Of course not. Honestly, I’d rather write something and try it out without knowing diddly squat than abandon the work. But this should be worst case scenario. If you have the capacity, you should seriously look into livening up your subject matter by doing your homework. Depending on your lifestyle, certain things will be more natural for you to write about, while others will be as foreign to you as E.T. and his phone-home. As a writer, your job is to determine what those things are and whether its worth taking the time to increase your knowledge-base. For the sake of the story, of course.
Before you groan at the thought of ‘doing your homework,’ think of it this way: you’ve spent your whole life doing research. Your experiences, triumphs, failures, and observations all contribute to what you write. The catch is, you’re only one person, with only one life to live. But who’s to say you can’t take from the experiences of others? That’s what research for writing is: tapping into unused (by you) resources. This can be through interviews, day-to-day conversations, reading, or even putting yourself in someone else’s shoes. Personally, I prefer the last.
Let’s say you were writing a novel and one of your characters just happened to be a police officer. What would you do, if anything at all, to give this character life? Would you be opposed to interviewing a cop? How about shadowing one for a day and riding shotgun in their cruiser? These are actual ways successful authors have added authenticity to their law enforcement characters, something that always intrigues me. It makes me wonder what kind of information you can get from these interactions that you can’t extract from television, movies, books, or the news. Why don’t those mediums suffice as research? If I read stories about police officers non-stop for a significant amount of time, will I be able to create my own? Or is that hands-on experience essential? Or is the mere ability to say you’ve done your research the real value?
I went to Ecuador a couple summers ago. I told people it was for ‘inspiration to write a book.’ I had the idea for a potential gem of a story involving your typical urban American youth forced to adjust to a sudden third-world life. The idea of travel came out of left field: I had never been out of the country before. But hey, I was in college. I figured it was the type of risky shit college kids were supposed to do. While there I tried to observe all I could, write everything down, and interview people left and right. Most of all I tried to be cognizant of my experiences–whether good, bad, or ugly–so that I could ring them up later when it was time to put it all on paper.

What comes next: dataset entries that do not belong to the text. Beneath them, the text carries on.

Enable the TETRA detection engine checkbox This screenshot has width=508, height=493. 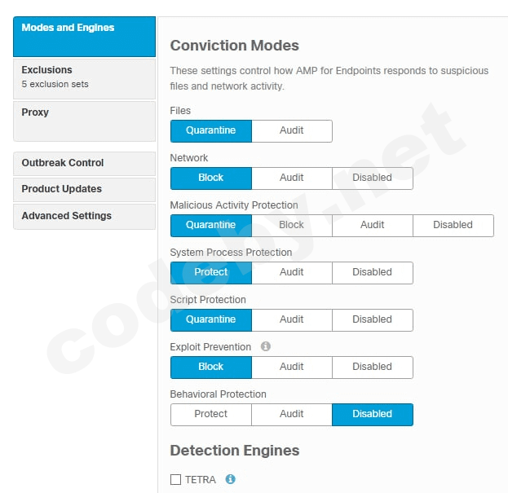(x=175, y=480)
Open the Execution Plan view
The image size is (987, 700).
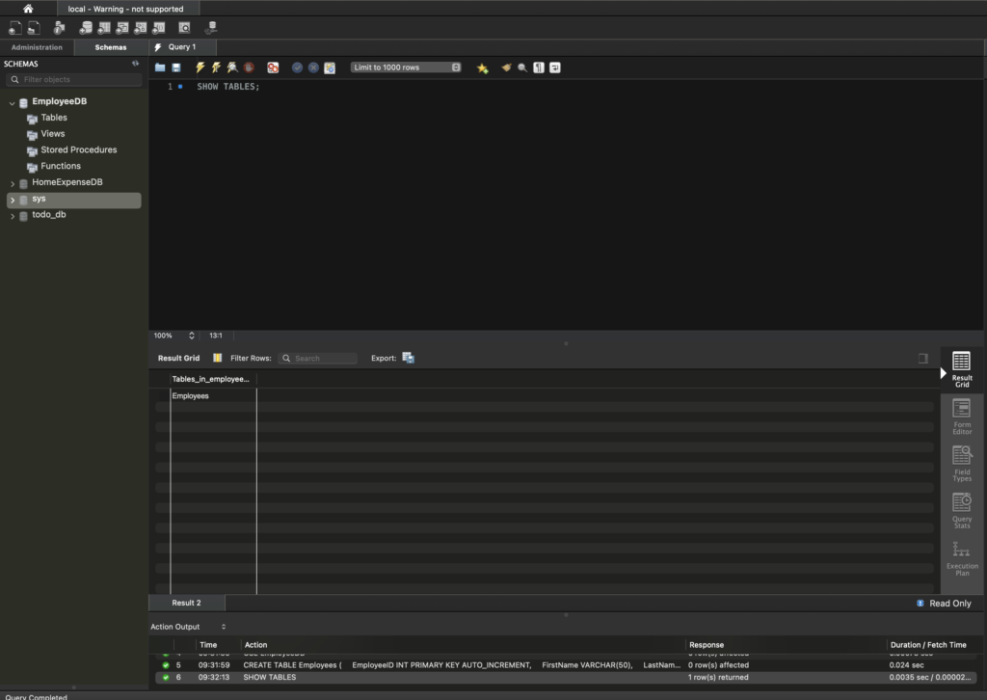click(961, 558)
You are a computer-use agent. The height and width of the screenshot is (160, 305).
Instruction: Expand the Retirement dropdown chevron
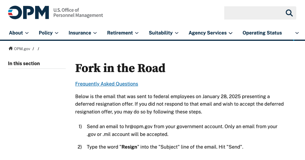click(137, 33)
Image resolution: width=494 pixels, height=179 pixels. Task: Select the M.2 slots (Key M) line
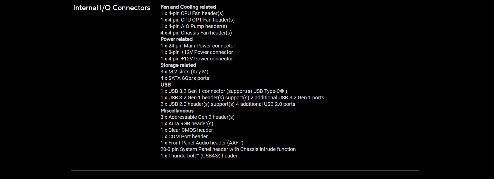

Was it enough for me to make something believable? Who knows. Did it give me a starting point? You bet. The important question, though, is whether I would be able to write with the same authority and authenticity if I had merely read up on the different cultures and lifestyles I experienced? Or watched multiple documentaries?
I honestly can’t say. And I guess that’s where the debate comes in. What is necessary when writing a story? When is research an asset, when is it an accessory, and when is it just a waste of time?
Thoughts, all around.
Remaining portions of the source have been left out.